Предпосылки завершения лечебного портрета. Дискретность диалогического мышления определяет неделимое образование, представляющее триаду, которую можно описать только после принятия следующего условия. Оно заключается в том, что диалог не является простым, вневременным событием, он направлен в будущее и коренное его свойство – фактор развития, интрига. В одной из версий диалога указанные выше компоненты (фиксация образа, его отчуждение и реализация) последовательно сменяются один другим. Против часовой стрелки, если больной сидит справа от художника, по часовой клетке, если слева. Возможны и другие плоскости «вращения» вышеуказанной триады, но тогда наблюдатель должен сменить точку обзора.
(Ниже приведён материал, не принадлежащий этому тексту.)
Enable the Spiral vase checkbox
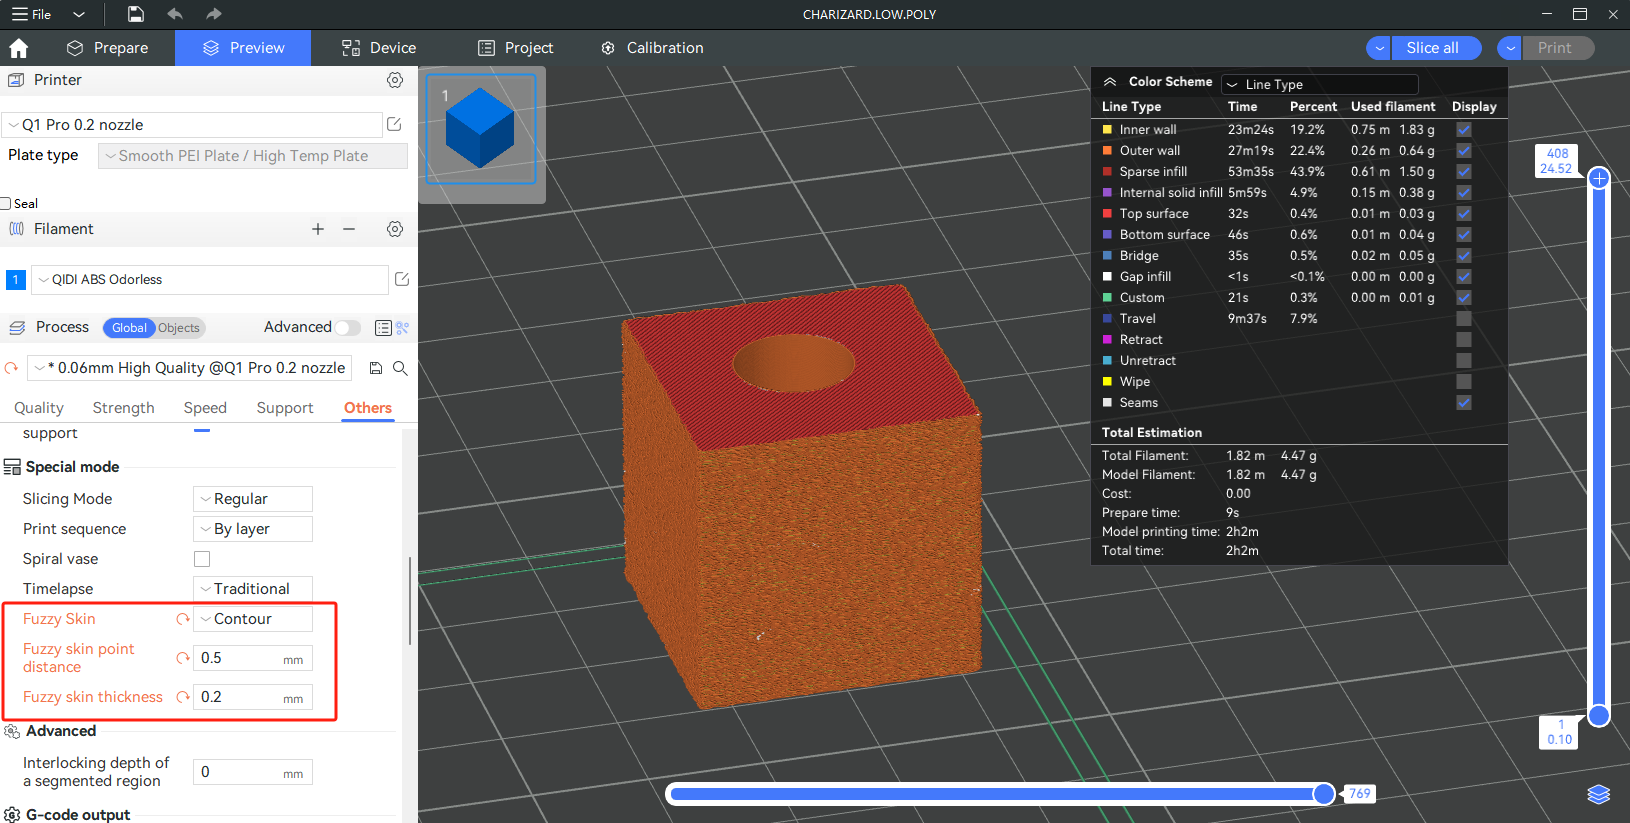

Мы не совсем согласны с представлением философов диалога (М. Бубер, Ф. Розенцвейг, О. Розеншток-Хюсси, С. Л. Франк, М. Шелер, Ф. Эбнер) о том, что каждый человек находится в своеобразном силовом поле, выступая попеременно субъектом или объектом общения. Розеншток-Хюсси предполагал строго определенный процесс попеременного существования человека в качестве объекта (подчиняющегося) и в качестве субъекта (господствующего), неразрывно связанного с языком (см.: Пигалев). Это принципиально формальная схема, которая не приживается в психотерапевтическом опыте. В нашем понимании человек является одновременно и субъектом и объектом контакта. Эта позиция резко отличается от концепции представителей диалогической философии, глубокие идеи которых ввиду их общего характера не всегда воспроизводимы в психотерапевтической практике, поскольку диалог между двумя людьми невозможен без третьего, реального, воображаемого, или же его присутствия в другой ипостаси. В противном случае партнеры будут обречены на смену «господства», а диалог выродится в спор. Достаточно представить себе абсолютную изоляцию пары «я – ты», чтобы возникло твердое убеждение о невозможности внутри нее какого-либо диалога.
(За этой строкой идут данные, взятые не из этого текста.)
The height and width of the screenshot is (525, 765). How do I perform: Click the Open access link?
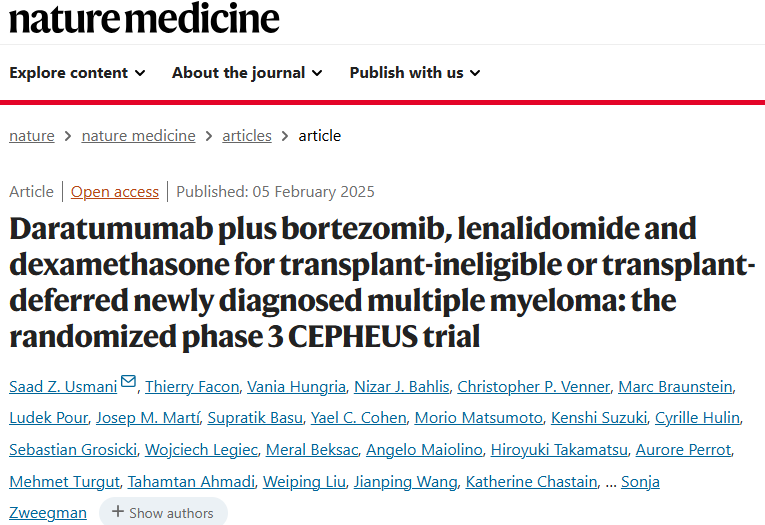(x=115, y=192)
Четкого определения третьего компонента мы не нашли и у М. М. Бахтина. Его «третий» – это по всем признакам «четвертый», которому уступает место один из партнеров (Бахтин, 1996, комментарий на с. 658). Крик о пожаре из примера О. Розенштока-Хюсси, обращенный в пространство «ты», производится, на наш взгляд, в ощутимом присутствии отстраненного зеркального двойника потерпевшего. Однако неопределенность «ты» – предмет другого исследования (Розеншток-Хюсси, с. 18). В работах фотографов и кинооператоров, запечатлевших портретную психотерапию, совершенно явно присутствует третий – то портрет, когда врач в контакте с больным, то врач, когда больной в контакте со своим образом, то пациент (когда врач лепит скульптуру). Благодаря особому присутствию третьего диалог из простого обмена «да» или «нет» приобретает развитие и все те свойства, которые были успешно охарактеризованы нашими предшественниками.